Another timing problem facing the tester is the system clock rate. Often the tester would like to slow the system down or perhaps speed it up in order to observe some particular action of the system. This would be important if the tester was unable to measure the output of a real module because another output arrived before the first output could be measured. In a real system, it may be impossible to change the timing of each component of the system by the same amount. This would be particularly difficult in a multi-executive system. With simulation, the tester is able to adjust the timing of the system.

Some problems do not occur until the system has processed a large number of inputs. The tester may not be able to cycle the real system through a large number of inputs due to lack of time or equipment availability. However, in a simulation, the time scale may be greatly compressed, allowing the tester to cycle the system many

times. This would greatly increase the probability of discovering latent bugs. Similarly, in a simulation the user's ability to specify the initial state of the system allows starting tests under some artibrary condition that might only be achieved in an actual system by running for a long period.

-------

Exercises.
(1) According to the passage on simulation testing, what can a tester do in a simulation that is hard or impossible on a real system? List each one.
(2) Copy out all four entries below, line for line, without changing anything.

-------

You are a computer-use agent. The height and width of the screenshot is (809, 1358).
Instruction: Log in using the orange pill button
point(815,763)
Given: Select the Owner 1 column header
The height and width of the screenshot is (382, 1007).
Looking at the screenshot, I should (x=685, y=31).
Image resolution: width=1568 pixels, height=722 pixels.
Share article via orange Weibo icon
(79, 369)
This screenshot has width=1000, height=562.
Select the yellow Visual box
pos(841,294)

-------

Results.
(1)
- Adjust the timing of the system.
- Greatly compress the time scale, so the system can be cycled through a large number of inputs many times.
- Specify the initial state of the system, so tests can start under an arbitrary condition that a real system might reach only after running for a long period.

(2)
You are a computer-use agent. The height and width of the screenshot is (809, 1358).
Instruction: Log in using the orange pill button
point(815,763)
Given: Select the Owner 1 column header
The height and width of the screenshot is (382, 1007).
Looking at the screenshot, I should (x=685, y=31).
Image resolution: width=1568 pixels, height=722 pixels.
Share article via orange Weibo icon
(79, 369)
This screenshot has width=1000, height=562.
Select the yellow Visual box
pos(841,294)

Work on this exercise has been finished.